__Exercise requirements__: Repeat each entry below without omitting a single word.

───

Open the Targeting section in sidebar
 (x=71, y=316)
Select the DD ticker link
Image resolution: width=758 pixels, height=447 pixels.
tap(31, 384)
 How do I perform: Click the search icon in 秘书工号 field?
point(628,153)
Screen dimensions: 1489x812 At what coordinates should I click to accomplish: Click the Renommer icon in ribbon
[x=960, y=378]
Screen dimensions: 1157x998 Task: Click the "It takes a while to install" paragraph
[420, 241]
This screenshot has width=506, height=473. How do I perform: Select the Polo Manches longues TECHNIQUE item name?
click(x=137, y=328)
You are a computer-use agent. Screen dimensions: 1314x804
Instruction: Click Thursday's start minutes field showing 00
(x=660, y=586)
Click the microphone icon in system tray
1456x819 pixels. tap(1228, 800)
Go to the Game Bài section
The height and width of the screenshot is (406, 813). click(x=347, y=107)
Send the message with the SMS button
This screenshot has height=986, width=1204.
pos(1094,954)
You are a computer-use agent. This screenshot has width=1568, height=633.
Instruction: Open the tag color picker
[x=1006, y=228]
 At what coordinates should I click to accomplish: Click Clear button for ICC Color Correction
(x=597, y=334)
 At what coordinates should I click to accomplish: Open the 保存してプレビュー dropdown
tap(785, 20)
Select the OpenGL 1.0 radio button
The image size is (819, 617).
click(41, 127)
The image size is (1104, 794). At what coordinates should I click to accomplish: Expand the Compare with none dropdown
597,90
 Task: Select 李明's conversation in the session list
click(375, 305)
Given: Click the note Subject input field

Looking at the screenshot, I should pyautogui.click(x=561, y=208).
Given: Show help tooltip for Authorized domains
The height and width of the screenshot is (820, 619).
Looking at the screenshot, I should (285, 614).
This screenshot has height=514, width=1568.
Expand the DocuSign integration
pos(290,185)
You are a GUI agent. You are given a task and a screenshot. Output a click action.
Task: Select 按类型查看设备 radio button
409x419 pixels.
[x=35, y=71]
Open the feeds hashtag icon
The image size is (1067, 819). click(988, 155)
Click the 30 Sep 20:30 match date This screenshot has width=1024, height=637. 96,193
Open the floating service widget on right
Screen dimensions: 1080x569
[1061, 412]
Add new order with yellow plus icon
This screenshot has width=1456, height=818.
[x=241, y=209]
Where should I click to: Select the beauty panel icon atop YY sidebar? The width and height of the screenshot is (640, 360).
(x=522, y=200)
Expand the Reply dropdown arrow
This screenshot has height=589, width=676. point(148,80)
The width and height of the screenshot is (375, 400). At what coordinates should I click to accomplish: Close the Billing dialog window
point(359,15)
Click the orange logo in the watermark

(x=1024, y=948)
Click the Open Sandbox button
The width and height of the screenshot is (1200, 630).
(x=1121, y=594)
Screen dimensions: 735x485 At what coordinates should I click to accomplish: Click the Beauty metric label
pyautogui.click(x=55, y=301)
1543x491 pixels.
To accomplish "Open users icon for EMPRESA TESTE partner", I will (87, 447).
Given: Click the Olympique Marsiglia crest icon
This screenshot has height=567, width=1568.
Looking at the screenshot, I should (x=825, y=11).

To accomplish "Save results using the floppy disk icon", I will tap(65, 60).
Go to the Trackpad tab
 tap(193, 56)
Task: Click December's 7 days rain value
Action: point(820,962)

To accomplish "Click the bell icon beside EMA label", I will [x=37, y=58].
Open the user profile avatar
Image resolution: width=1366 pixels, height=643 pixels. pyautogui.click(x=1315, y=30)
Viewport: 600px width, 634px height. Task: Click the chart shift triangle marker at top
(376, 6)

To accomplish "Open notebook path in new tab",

───

__Exercise result__:
Open the Targeting section in sidebar
 (x=71, y=316)
Select the DD ticker link
Image resolution: width=758 pixels, height=447 pixels.
tap(31, 384)
 How do I perform: Click the search icon in 秘书工号 field?
point(628,153)
Screen dimensions: 1489x812 At what coordinates should I click to accomplish: Click the Renommer icon in ribbon
[x=960, y=378]
Screen dimensions: 1157x998 Task: Click the "It takes a while to install" paragraph
[420, 241]
This screenshot has width=506, height=473. How do I perform: Select the Polo Manches longues TECHNIQUE item name?
click(x=137, y=328)
You are a computer-use agent. Screen dimensions: 1314x804
Instruction: Click Thursday's start minutes field showing 00
(x=660, y=586)
Click the microphone icon in system tray
1456x819 pixels. tap(1228, 800)
Go to the Game Bài section
The height and width of the screenshot is (406, 813). click(x=347, y=107)
Send the message with the SMS button
This screenshot has height=986, width=1204.
pos(1094,954)
You are a computer-use agent. This screenshot has width=1568, height=633.
Instruction: Open the tag color picker
[x=1006, y=228]
 At what coordinates should I click to accomplish: Click Clear button for ICC Color Correction
(x=597, y=334)
 At what coordinates should I click to accomplish: Open the 保存してプレビュー dropdown
tap(785, 20)
Select the OpenGL 1.0 radio button
The image size is (819, 617).
click(41, 127)
The image size is (1104, 794). At what coordinates should I click to accomplish: Expand the Compare with none dropdown
597,90
 Task: Select 李明's conversation in the session list
click(375, 305)
Given: Click the note Subject input field

Looking at the screenshot, I should pyautogui.click(x=561, y=208).
Given: Show help tooltip for Authorized domains
The height and width of the screenshot is (820, 619).
Looking at the screenshot, I should (285, 614).
This screenshot has height=514, width=1568.
Expand the DocuSign integration
pos(290,185)
You are a GUI agent. You are given a task and a screenshot. Output a click action.
Task: Select 按类型查看设备 radio button
409x419 pixels.
[x=35, y=71]
Open the feeds hashtag icon
The image size is (1067, 819). click(988, 155)
Click the 30 Sep 20:30 match date This screenshot has width=1024, height=637. 96,193
Open the floating service widget on right
Screen dimensions: 1080x569
[1061, 412]
Add new order with yellow plus icon
This screenshot has width=1456, height=818.
[x=241, y=209]
Where should I click to: Select the beauty panel icon atop YY sidebar? The width and height of the screenshot is (640, 360).
(x=522, y=200)
Expand the Reply dropdown arrow
This screenshot has height=589, width=676. point(148,80)
The width and height of the screenshot is (375, 400). At what coordinates should I click to accomplish: Close the Billing dialog window
point(359,15)
Click the orange logo in the watermark

(x=1024, y=948)
Click the Open Sandbox button
The width and height of the screenshot is (1200, 630).
(x=1121, y=594)
Screen dimensions: 735x485 At what coordinates should I click to accomplish: Click the Beauty metric label
pyautogui.click(x=55, y=301)
1543x491 pixels.
To accomplish "Open users icon for EMPRESA TESTE partner", I will (87, 447).
Given: Click the Olympique Marsiglia crest icon
This screenshot has height=567, width=1568.
Looking at the screenshot, I should (x=825, y=11).

To accomplish "Save results using the floppy disk icon", I will tap(65, 60).
Go to the Trackpad tab
 tap(193, 56)
Task: Click December's 7 days rain value
Action: point(820,962)

To accomplish "Click the bell icon beside EMA label", I will [x=37, y=58].
Open the user profile avatar
Image resolution: width=1366 pixels, height=643 pixels. pyautogui.click(x=1315, y=30)
Viewport: 600px width, 634px height. Task: Click the chart shift triangle marker at top
(376, 6)

To accomplish "Open notebook path in new tab",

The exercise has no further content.